If you recall, Boston Mayor Thomas Menino issued a scathing public statement condemning the fast food chain for having “arrogant attitudes” after the CEO of Chick-fil-A publicly announced that the company was “guilty as charged,” for its non-profit arms financial support to traditional marriage/anti-same sex marriage organizations. In a letter released late last month, Merino vowed to block plans for the development of a new Chick-fil-A in the city. He also said:
“You called supporters of gay marriage ‘prideful.’ Here in Boston, to borrow your own words, we are ‘guilty as charged.’ We are indeed full of pride for our support of same-sex marriage and our work to expand freedom to all people. We are proud that our state and our city have led the way for the country on equal marriage rights…There is no place for discrimination on Boston’s Freedom Trail and no place for your company alongside it.”

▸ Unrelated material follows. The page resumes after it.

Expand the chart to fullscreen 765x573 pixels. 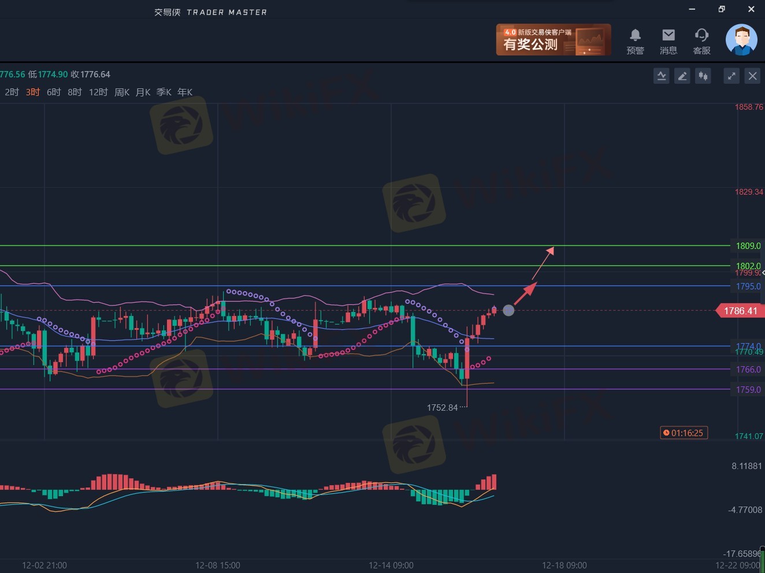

Mayor Menino has been heavily criticized for his statements, mainly from critics who charged that he was pandering, has overstepped his boundaries as mayor and has no legal recourse to bar any company from opening up shop. Feeling the pressure, Menino has somewhat backed away from his statements, now saying that while he can’t “actively block the fast-food chain” from coming to the city, it would be “very difficult” for Chick-fil-A to obtain licenses for a restaurant in Boston.
However, Mayor Menino isn’t the only Bostonian issuing public statements/letters in regards to discrimination in the city. In a four-page letter, hand-delivered a week after Menino’s statement to the Mayor’s office, the Massachusetts Association of Minority Law Enforcement Officers, or MAMLEO, applauded the mayor for his “strong statements” regarding Chick-fil-A’s alleged discrimination, but also said that he needed to step up in addressing “discriminatory practices,” which they claim Menino has “allowed to exist in the City during your reign.”